Short task a » Lay out the rows as a numbered list with blank lines omitted, starting with the row that contains "Mi cuenta (288, 94)" and going on through the row that contains "carrito] (312, 2135)".
# START OF Selected text
Hello,
I read the thread "how bad is a category with ....", and I was wondering how categories were filled. If I understand well, categories were filled by editors of the article. This assume that these editors know the whole set of categories and that these categories will not change with time ? I was wondering if there is projects to help *detect* categories and then to help editors by *suggesting* categories ?
I am thinking about two different technologies to help dealing with these two problems : 1) Text clustering to help finding categories but probably not using classical approaches where words space is used to describe a document (applying a part of speech tagging http://en.wikipedia.org/wiki/Part-of-speech_tagging, stemming http://en.wikipedia.org/wiki/Stemmer, ...). I am thinking about clustering links graph (seems similar to the clique problem http://en.wikipedia.org/wiki/Clique_problem but with different constraints), i.e. each document will not be described by his words (or lemmas, LSA vector...) but by his links to other articles using an algorithm that do not needs the number of cluster before processing but needs a distance or a similarity threshold. With this kind of processing, you will have a set of clusters that are linked together, but a cluster will probably not be a complete graph (this is the difference with the clique problem). Once you have the clusters, you need to try labeling them with a category : - give to the user the role of identifying the category name - use the words space to find the better words that describe this set of articles - ... Then you can run this algorithm on a category to try to split it in sub categories.
2) Machine learning or links graph exploration to suggest categories during edition of an article. This first idea is to try to learn existing categories with a machine learning algorithm (using words space) to guess categories of a new article (but this algorithm will have to deal with the new categories and the fact that the number of document not having a category is grater than number of document having a category). The second idea is really more simple and easier to implement : When you edit an article, you can suggest categories of linked articles (can be replaced by an other graph-exploration algorithm).
Is there some functions like these in Wikimedia ? and to you think that this kind of algorithms could help ? Finally, do you know people working on this functionalities (maybe people working on semantic web ?)
Best Regards. Julien Lemoine
# END OF Selected text
Short task b » In the post on detecting and suggesting categories, why does the proposed link-graph clustering differ from the clique problem?
# START OF Dataset
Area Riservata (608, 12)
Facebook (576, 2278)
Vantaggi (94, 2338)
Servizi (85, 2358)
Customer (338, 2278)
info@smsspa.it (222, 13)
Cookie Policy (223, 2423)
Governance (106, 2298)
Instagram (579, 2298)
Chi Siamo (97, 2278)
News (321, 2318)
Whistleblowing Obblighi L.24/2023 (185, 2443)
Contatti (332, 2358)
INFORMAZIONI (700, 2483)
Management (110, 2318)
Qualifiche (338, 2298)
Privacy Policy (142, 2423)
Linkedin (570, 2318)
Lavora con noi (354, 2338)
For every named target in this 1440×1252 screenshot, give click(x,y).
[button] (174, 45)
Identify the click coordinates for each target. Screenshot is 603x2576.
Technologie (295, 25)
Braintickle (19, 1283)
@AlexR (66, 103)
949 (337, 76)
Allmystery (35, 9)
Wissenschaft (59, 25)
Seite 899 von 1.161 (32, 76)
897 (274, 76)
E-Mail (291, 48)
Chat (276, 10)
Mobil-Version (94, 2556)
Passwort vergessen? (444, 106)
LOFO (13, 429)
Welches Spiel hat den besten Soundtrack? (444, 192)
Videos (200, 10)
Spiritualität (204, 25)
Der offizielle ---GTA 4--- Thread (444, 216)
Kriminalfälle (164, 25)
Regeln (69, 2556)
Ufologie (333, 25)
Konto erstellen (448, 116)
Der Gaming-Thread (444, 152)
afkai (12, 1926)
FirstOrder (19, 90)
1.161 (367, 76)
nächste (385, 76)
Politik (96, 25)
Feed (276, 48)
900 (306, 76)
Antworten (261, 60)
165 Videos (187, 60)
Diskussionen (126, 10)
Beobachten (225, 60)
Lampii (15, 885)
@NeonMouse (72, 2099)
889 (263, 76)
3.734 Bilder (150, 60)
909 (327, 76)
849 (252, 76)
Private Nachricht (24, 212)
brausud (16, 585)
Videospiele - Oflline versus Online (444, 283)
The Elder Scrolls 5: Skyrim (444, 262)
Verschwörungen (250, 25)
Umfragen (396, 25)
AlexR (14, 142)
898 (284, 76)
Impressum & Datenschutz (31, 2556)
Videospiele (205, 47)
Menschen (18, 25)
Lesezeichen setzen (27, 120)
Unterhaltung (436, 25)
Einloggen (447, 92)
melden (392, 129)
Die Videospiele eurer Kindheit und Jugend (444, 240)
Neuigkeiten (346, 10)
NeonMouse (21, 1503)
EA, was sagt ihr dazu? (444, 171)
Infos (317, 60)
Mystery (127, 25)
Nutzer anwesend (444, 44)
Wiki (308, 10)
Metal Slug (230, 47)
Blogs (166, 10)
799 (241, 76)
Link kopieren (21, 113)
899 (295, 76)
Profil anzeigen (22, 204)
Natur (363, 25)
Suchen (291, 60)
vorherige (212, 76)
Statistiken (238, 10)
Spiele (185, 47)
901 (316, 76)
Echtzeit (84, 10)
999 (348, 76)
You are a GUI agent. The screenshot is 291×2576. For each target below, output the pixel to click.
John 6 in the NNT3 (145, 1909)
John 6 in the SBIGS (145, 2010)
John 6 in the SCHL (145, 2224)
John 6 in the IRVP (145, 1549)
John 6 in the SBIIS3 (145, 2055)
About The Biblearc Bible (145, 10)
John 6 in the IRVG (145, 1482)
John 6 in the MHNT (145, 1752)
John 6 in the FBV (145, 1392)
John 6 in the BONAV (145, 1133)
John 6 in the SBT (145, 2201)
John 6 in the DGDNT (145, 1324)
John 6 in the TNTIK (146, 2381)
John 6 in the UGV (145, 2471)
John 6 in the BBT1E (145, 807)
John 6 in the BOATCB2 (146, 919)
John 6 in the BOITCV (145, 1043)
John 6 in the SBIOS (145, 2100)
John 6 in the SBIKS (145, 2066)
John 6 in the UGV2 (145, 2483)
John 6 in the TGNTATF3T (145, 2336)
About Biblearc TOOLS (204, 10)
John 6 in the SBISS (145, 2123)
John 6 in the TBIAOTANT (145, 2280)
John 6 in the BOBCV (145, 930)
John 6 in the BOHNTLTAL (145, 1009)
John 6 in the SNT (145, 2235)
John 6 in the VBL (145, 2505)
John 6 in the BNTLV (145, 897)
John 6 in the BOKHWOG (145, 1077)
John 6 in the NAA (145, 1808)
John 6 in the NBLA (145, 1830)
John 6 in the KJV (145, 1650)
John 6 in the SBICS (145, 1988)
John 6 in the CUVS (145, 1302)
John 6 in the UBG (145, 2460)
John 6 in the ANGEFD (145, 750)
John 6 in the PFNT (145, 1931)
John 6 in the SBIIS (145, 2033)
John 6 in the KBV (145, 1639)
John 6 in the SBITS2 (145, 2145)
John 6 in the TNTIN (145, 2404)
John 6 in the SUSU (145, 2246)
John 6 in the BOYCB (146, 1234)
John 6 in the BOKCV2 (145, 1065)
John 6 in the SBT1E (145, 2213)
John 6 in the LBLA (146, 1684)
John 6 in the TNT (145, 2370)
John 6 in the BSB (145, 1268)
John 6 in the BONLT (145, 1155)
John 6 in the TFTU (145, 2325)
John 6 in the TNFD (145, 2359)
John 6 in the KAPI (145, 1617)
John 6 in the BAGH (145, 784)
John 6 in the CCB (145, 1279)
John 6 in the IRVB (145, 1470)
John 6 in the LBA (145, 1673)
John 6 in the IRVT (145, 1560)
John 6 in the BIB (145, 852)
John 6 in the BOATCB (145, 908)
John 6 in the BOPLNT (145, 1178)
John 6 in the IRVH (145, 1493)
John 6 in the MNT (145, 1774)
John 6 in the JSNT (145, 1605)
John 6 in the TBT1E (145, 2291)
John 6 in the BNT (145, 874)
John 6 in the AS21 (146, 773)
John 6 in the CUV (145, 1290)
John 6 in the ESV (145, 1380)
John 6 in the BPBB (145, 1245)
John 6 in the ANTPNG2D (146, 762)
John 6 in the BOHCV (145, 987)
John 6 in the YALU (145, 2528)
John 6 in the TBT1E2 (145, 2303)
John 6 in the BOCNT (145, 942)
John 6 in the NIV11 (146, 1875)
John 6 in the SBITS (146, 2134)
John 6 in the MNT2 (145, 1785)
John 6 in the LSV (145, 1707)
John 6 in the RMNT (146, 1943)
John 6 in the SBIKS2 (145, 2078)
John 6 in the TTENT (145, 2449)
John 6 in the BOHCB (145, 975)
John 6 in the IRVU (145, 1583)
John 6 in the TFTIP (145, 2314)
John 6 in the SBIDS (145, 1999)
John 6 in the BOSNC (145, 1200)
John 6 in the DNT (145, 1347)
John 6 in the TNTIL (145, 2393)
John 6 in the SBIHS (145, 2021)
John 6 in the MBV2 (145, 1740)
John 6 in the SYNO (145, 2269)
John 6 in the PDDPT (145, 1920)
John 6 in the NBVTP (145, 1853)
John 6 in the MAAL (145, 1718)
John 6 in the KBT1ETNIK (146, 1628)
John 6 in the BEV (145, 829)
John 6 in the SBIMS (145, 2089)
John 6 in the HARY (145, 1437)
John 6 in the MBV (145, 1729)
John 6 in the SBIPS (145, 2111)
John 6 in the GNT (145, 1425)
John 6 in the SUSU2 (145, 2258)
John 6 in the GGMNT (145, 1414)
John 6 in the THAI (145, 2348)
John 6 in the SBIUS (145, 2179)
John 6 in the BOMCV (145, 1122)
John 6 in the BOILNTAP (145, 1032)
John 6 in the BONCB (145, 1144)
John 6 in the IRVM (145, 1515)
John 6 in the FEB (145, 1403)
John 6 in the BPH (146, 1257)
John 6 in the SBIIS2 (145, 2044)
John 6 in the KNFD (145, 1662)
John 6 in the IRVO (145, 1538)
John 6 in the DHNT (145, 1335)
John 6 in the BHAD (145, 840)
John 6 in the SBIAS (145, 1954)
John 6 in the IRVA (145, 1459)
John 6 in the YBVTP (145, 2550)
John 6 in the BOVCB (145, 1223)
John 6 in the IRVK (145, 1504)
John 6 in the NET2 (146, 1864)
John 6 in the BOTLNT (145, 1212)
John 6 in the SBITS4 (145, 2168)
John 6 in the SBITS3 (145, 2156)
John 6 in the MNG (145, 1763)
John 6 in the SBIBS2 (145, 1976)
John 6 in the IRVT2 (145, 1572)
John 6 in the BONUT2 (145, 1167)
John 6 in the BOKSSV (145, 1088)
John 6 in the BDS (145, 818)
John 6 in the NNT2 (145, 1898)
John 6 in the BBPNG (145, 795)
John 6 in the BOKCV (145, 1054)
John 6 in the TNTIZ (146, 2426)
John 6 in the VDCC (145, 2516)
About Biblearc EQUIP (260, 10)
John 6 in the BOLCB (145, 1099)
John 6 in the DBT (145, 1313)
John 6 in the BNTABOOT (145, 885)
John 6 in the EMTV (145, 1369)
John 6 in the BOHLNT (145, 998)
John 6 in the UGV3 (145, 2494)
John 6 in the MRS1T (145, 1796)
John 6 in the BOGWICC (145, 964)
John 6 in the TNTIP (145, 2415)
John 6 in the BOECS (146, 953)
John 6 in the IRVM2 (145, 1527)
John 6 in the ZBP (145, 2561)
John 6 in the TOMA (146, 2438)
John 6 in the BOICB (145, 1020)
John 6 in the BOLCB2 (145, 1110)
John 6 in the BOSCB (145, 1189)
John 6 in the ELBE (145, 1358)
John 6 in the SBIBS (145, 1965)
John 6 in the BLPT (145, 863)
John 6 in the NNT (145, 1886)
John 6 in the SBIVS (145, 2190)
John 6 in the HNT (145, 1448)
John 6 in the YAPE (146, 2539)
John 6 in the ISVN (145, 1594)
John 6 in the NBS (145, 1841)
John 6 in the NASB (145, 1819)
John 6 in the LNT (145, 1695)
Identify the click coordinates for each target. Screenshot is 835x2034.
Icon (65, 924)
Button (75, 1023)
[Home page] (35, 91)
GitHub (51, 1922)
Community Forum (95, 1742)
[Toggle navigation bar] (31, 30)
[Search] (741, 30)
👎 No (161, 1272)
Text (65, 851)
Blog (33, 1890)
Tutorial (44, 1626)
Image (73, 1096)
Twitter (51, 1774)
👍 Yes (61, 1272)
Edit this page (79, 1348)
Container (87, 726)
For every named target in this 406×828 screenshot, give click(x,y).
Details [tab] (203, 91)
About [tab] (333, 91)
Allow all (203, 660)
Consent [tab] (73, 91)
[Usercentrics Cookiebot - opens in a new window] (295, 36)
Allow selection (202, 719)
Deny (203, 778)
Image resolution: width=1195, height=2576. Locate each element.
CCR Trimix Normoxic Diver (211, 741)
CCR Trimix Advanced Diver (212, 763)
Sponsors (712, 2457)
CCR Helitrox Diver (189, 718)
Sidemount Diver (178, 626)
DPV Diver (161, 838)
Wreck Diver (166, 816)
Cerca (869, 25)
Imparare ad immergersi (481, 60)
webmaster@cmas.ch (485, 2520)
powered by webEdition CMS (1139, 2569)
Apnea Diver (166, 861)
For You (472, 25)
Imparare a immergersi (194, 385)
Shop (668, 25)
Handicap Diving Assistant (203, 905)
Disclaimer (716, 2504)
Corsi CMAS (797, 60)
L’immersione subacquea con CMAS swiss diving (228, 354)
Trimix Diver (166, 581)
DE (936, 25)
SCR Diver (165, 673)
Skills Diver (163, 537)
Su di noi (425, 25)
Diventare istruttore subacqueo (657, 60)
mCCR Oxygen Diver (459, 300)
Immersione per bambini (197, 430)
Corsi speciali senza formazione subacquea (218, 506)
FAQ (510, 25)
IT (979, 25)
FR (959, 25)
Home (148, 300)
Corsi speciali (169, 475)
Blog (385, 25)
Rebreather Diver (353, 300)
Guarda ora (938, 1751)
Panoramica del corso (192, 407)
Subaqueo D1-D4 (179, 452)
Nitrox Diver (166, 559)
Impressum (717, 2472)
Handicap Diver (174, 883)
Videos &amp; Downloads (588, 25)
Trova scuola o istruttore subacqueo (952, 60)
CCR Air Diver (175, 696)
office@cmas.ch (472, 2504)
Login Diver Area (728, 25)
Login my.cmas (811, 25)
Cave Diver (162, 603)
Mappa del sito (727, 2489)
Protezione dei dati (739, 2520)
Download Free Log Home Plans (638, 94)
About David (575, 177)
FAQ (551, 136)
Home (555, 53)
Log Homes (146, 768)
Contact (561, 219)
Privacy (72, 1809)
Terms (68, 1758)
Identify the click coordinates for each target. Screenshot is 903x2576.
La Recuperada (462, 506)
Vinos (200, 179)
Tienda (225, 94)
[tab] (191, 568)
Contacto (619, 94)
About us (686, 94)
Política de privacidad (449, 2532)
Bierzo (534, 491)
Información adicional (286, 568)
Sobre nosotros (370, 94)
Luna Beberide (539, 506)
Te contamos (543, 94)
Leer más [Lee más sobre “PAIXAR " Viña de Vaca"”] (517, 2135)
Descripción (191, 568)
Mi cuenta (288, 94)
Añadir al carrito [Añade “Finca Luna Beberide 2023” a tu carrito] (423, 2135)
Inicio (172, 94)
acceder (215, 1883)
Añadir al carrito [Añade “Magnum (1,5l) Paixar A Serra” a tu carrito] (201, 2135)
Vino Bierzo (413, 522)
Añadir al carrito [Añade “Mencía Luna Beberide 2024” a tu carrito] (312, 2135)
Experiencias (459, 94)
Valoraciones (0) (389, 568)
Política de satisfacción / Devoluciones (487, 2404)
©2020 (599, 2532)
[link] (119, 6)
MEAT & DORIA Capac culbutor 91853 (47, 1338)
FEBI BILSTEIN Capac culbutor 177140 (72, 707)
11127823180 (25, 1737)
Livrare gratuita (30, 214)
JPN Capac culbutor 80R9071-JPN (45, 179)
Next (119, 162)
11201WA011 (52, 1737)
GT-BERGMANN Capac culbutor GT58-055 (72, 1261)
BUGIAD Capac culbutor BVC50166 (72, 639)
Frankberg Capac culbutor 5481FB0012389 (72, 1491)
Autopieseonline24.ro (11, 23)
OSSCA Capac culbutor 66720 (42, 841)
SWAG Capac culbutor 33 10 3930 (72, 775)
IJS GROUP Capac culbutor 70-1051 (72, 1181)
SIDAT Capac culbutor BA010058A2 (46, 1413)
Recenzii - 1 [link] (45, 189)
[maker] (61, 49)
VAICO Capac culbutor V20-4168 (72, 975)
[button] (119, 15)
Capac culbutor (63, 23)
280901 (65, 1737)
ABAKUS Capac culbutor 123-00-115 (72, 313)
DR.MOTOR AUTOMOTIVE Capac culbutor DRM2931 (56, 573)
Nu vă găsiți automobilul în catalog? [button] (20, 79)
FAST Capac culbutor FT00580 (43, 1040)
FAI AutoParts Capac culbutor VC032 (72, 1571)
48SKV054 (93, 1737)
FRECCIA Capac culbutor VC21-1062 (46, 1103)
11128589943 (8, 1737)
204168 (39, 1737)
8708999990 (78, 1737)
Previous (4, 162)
# END OF Dataset
Response a »
1. Mi cuenta (288, 94)
2. Añadir al carrito [Añade “Finca Luna Beberide 2023” a tu carrito] (423, 2135)
3. Inicio (172, 94)
4. acceder (215, 1883)
5. Añadir al carrito [Añade “Magnum (1,5l) Paixar A Serra” a tu carrito] (201, 2135)
6. Vino Bierzo (413, 522)
7. Añadir al carrito [Añade “Mencía Luna Beberide 2024” a tu carrito] (312, 2135)

Response b » The clustering would produce a set of linked clusters, but a cluster will probably not be a complete graph. The post names this as the difference from the clique problem.